DIALOGUE DIX

Je l'aime

Elle m'aime

Ce damné "petit-tailleur-de-chez-Chanel"

- Lucie: Vous m'attendiez? J'ai su que tout s'est bien terminé. J'aurais été si triste que le monastère soit détruit.

- Moi: Vous n'avez pas été trop secouée?

- Lucie: Vous savez, quand je vois du feu, j'ai devant les yeux notre maison qui brûle, et mon père.

- Moi: Excusez-moi de vous avoir ramenée à ces souvenirs.

- Lucie: Non, ce n'est rien. C'est moi qui dois vous remercier.

Cette nuit j'étais calme et presque heureuse. Et vous allez rire, mais je n'aurais pas voulu partir. Vous croyez que je suis amoureuse?

- Moi: Et moi?

- Lucie: Je ne sais pas, cela me parait tellement irréel. Et pourtant c'est vrai. Ce soir je suis venue plus tôt, parce que j'étais sûre que vous seriez là, et vous êtes là.

- Moi: Toute la journée j'ai attendu le coucher du soleil et le moment de venir ici pour vous attendre.

- Lucie: Mes petits travaux quotidiens à la maison avaient une autre saveur aujourd'hui. Je ne m'ennuyais plus. Tout me rapprochait de vous.

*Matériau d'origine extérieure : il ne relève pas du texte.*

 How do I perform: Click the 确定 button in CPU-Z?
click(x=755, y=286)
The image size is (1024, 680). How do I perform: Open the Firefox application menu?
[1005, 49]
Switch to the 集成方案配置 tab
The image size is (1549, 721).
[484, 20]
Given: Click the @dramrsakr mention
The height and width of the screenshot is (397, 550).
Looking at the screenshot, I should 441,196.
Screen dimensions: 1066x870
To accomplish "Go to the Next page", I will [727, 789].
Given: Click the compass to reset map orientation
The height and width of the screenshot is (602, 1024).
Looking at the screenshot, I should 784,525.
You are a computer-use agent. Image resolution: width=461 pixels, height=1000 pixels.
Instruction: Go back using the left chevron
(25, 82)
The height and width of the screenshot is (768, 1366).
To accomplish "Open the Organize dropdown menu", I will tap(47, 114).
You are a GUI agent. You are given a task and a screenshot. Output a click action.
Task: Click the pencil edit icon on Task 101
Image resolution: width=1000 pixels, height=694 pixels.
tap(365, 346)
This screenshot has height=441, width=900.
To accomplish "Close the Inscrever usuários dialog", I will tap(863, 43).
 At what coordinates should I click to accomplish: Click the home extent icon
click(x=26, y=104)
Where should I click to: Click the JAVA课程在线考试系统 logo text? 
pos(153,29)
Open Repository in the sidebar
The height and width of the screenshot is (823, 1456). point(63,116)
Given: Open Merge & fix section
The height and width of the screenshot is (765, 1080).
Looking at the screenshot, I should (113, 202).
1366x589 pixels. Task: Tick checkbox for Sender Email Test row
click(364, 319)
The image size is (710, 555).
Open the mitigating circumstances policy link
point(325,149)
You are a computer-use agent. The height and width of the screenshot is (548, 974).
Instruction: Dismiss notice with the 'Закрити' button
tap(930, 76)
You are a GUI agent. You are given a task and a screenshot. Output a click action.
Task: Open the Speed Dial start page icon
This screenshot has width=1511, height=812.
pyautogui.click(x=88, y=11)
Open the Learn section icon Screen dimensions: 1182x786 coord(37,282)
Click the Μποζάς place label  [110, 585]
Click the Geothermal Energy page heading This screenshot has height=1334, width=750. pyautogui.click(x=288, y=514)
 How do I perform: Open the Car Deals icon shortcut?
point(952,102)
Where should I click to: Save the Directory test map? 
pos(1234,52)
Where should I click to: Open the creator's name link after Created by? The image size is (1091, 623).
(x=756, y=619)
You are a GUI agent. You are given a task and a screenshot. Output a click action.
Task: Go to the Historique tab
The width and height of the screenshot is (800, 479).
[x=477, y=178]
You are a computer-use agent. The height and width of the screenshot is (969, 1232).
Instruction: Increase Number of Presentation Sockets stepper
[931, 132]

- Moi: Depuis la première fois que je vous ai vue, j'ai l'impression que nous sommes faits l'un pour l'autre. C'est étrange, vous étiez ici en train de remplir votre cruche. Vous ne m avez même pas vu. Vous étiez trop attentive à votre geste. Il y avait tant de sérieux et d'harmonie dans cette action banale que vous m'avez semblé différente des autres. Au fait, pourquoi venez-vous chercher l'eau ici? Je veux bien croire qu'elle est bonne, mais celle du village l'est aussi. D'ailleurs ne disposez-vous pas maintenant de l'eau courante captée à une source?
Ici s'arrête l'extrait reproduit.